Sexta-feira, 29 Março

«El cadáver de Anna Fritz» (O Cadáver de Anna Fritz) por Jorge Pereira

Edgar Allan Poe acreditava que nada seria mais romântico que um poema sobre a morte de uma mulher bonita. Nos tempos de hoje, a cultura das celebridades exige mais que apenas a beleza. É preciso também fama. O catalão Hèctor Hernández Vicens responde em 2015 com O Cadáver de Anna Fritz, um filme bem longe do romantismo que Poe falava e que explora, acima de tudo, o que os instintos primitivos, em especial o medo, contribuem para trazer ao ser humano o que de pior há nele.

Poucos ou nenhuns detalhes sobre o enredo serão explicados nesta crítica. O que precisam saber, e se vê no trailer, é que Anna Fritz é uma atriz famosa que é encontrada morta. O seu corpo é levado para a morgue, local onde um grupo de homens decide ter sexo com o seu cadáver.
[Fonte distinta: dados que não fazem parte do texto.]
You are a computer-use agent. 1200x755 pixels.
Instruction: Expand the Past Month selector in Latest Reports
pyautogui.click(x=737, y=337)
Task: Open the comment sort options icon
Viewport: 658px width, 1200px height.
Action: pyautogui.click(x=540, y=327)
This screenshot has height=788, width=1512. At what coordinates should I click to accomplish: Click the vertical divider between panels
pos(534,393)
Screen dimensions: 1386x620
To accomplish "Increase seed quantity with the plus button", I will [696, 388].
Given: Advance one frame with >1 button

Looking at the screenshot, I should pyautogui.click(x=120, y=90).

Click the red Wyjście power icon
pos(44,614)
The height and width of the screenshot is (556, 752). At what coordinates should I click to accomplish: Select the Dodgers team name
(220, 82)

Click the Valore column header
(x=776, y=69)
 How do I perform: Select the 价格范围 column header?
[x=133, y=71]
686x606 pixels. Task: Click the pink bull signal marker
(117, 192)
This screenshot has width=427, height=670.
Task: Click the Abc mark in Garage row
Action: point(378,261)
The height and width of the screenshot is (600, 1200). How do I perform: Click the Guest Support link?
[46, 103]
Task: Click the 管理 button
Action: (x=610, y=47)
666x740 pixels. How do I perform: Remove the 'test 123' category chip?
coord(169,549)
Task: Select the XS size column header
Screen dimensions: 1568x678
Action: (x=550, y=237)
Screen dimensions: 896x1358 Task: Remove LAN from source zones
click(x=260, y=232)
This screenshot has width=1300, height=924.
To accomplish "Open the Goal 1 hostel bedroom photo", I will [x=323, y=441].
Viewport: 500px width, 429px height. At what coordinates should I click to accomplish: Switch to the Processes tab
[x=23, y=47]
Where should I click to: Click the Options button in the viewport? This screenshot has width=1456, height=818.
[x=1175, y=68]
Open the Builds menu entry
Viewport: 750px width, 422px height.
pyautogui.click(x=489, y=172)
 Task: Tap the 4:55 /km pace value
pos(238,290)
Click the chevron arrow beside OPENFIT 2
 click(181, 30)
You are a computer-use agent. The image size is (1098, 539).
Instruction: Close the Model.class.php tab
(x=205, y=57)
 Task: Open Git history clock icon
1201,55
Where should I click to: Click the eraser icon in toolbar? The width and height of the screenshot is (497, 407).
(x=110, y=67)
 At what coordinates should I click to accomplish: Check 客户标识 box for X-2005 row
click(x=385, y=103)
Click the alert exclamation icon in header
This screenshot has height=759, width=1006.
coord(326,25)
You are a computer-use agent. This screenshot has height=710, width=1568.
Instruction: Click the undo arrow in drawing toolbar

O que vem a seguir é suspense em toda a linha, num ensaio de sobrevivência, crime e castigo. Nada de novo por aqui, mas suficientemente fresco, engenhoso e sem o choque pelo choque para nos prender até ao fim.

Por isso mesmo, e sempre carregado de uma atmosfera desconcertante, O Cadáver de Anna Fritz consegue extrair do seu enredo e mise-en-scène  minimalista (uma maravilha para um filme independente e de baixo custo) o que de melhor há no cinema deste género. No fundo, temos praticamente toda a ação a ocorrer num único espaço, já de si claustrofóbico, poucas personagens e eventos que ocorrem apenas numa noite (num par de horas, para ser mais exato).

Todos estes elementos contribuem para uma sensação permanente de clausura e pressão, em especial para os protagonistas, sempre em permanente turbulência emocional naquilo que têm de fazer a seguir. Dos truques de Hitchcock até ao exploitation série B, não esquecendo a essência moralmente perturbante que é violar um cadáver, Vicens maneja tudo para criar aquele que é um dos mais simples, moralmente distorcidos e melhores filmes do género de 2015.